3
votes

I am trying to migrate a set of microservices from Docker Swarm, to AWS ECS using Fargate.

I have created an ECS cluster. Moreover, I have initialized repositories using the ECR, each of which contains an image of a microservice.

I have successfully came up with a way to create new images, and push them into the ECR. In fact, with each change in the code, a new docker image is built, tagged, and pushed.

Moreover, I have created a task definition that is linked to a service. This task definition contains one container, and all the necessary information. Moreover, its service defines that the task will run in a VPC, and is linked to a load balancer, and has a target group. I am assuming that every new deployment uses the image with the "latest" tag.

So far with what I have explained, everything is clear and is working well.

Below is the part that is confusing me. After every new build, I would like to update the service in order for new tasks with the update image get deployed. I am using the cli to do so with the following command:

aws ecs update-service --cluster <cluster-name> --service <service-name>

Typically, after performing the command, I am monitoring the deployment logs, under the event tab, and checking the state of the service using the following command:

aws ecs describe-services --cluster <cluster-name> --service <service-name>

Finally, I tried to simulate a case where the newly created image contains a bad code.
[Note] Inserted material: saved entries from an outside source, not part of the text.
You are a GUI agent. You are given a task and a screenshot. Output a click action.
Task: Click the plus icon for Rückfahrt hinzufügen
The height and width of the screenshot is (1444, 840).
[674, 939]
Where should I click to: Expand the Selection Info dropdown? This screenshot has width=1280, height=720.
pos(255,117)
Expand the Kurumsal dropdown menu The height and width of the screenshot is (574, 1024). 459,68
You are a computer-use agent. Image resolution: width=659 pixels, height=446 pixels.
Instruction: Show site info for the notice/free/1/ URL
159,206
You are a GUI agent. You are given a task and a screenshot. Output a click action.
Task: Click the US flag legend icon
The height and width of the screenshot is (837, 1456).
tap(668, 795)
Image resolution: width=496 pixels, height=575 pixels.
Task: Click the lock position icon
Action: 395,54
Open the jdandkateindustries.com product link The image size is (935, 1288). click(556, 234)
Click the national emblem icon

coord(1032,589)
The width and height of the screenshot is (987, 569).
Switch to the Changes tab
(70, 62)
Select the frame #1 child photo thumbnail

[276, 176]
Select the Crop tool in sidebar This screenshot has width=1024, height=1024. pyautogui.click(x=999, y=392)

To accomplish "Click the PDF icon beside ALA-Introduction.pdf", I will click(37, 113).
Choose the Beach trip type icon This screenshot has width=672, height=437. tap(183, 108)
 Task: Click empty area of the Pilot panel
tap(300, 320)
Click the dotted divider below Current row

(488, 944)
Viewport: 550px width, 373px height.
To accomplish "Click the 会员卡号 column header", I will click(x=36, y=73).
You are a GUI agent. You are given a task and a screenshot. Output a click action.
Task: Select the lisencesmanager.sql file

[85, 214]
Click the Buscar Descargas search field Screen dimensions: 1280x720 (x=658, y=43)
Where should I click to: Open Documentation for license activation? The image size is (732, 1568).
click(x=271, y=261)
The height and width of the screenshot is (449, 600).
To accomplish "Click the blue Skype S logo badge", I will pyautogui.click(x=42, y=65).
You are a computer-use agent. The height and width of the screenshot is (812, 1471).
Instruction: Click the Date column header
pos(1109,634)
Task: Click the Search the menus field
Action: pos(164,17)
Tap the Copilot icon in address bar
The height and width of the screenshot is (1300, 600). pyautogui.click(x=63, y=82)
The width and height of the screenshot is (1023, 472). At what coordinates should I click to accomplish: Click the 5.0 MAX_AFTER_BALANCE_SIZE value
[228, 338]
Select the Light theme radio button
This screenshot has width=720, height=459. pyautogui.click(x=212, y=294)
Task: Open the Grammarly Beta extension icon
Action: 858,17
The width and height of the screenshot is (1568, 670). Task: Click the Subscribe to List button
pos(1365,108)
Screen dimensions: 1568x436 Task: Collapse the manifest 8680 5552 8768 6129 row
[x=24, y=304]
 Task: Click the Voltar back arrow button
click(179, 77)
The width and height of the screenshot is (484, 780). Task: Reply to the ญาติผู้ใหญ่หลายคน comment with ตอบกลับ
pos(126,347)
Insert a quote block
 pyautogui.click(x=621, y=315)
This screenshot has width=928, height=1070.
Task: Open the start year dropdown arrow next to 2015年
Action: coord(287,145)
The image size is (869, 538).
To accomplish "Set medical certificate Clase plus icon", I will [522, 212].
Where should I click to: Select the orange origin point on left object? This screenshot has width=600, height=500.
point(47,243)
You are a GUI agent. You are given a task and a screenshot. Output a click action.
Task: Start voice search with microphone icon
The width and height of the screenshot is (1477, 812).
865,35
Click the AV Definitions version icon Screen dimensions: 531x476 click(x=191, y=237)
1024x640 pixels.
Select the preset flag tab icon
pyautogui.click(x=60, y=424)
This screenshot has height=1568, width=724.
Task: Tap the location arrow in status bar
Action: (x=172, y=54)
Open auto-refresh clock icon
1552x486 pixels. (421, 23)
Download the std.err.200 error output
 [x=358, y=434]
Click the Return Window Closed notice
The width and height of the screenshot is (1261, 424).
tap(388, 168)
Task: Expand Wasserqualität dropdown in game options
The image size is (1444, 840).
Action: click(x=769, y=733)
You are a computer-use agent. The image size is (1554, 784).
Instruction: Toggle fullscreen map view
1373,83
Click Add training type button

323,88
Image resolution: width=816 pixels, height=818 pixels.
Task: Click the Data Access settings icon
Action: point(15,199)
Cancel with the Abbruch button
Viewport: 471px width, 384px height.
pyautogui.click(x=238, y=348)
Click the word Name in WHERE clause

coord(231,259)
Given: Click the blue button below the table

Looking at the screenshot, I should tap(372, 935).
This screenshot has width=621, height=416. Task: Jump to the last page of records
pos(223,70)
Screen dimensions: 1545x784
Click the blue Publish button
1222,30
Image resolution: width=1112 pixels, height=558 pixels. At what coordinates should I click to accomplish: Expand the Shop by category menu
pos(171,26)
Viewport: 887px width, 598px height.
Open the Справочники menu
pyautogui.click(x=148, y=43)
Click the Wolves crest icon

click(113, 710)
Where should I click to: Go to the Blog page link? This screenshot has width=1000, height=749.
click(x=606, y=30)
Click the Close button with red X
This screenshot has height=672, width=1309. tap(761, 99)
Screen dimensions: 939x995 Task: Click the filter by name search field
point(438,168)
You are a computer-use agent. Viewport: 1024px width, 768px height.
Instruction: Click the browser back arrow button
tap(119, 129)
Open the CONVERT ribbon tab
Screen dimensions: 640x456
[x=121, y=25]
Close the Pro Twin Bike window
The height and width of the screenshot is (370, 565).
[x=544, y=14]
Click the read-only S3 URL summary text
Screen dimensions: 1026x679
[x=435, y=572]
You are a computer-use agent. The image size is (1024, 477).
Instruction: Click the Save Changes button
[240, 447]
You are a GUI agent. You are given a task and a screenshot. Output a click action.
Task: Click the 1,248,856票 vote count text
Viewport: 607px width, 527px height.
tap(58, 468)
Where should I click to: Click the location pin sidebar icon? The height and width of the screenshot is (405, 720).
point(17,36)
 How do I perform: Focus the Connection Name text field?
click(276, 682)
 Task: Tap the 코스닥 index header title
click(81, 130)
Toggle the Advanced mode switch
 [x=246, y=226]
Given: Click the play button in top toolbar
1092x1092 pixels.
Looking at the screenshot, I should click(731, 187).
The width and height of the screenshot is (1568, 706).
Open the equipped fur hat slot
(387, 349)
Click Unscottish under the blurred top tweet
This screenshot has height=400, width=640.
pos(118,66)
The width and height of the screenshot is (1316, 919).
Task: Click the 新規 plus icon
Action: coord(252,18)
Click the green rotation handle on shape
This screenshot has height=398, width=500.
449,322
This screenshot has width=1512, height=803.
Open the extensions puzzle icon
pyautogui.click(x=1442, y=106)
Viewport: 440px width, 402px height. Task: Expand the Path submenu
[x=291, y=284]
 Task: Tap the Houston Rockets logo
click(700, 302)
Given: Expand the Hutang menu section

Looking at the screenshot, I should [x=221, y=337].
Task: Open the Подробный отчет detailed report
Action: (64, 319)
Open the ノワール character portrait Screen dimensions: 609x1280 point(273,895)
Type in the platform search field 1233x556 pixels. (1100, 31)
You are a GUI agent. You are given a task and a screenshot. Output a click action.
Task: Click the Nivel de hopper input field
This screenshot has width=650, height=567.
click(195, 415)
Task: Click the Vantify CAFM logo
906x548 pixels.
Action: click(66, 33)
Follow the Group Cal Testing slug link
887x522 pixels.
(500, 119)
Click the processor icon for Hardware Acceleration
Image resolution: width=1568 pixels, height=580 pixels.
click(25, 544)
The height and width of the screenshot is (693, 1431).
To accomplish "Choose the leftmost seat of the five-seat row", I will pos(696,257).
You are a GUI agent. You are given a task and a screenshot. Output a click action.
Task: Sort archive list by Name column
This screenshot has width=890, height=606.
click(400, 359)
Thus, the new tasks will not be able to get deployed. What I have witnessed is that Fargate will keep trying (without stopping) to deploy the new tasks. Moreover, aside the event logs, the describe-services command does not contain relevant information, other than what Fargate is doing (e.g., registering/deregistering tasks). I am surprised that I could not find any mechanism that instructs Fargate, or the service to stop the deployment and rollback to the already existing one.

I found this article (https://aws.amazon.com/blogs/compute/automating-rollback-of-failed-amazon-ecs-deployments/ ), which provides a solution. However, it is a fairly complicated one, and assumes that each new deployment is triggered by a new task definition, which is not what I want.

Therefore, considering what I have described above, I hope you can answer the following questions:

1) Using CLI commands (For automation purposes) Is there a way to instruct Fargate to automatically stop the current deployment, after failing to deploy new tasks after a few tries?

2) Using the CLI commands, is there a way to monitor the current status of the deployment? For instance, when performing a service update on a service on Docker swarm, the terminal generates live logs on the update process

3) After a failed deployment, is there a way for Fargate to signal an error code, or flag, or message?

1
1) Don't know. 2) The way I monitor Fargate is the CloudWatch logs 3) At a failed deployment, AWS HealthCheck would fail wouldn´t it? And that would show in the CloudWatch logs.Niklas R.

1 Answers

1
votes

At the moment, ECS does not offer deployment status directly. Once you issue a deployment, there is no way to determine its status other than to continually poll for updates until you have enough information to infer from them. Plus unexpected container exits are not logged anywhere. You have to search through failed tasks. The way I get them is by cloudwatch rule that triggers a lambda upon task state change.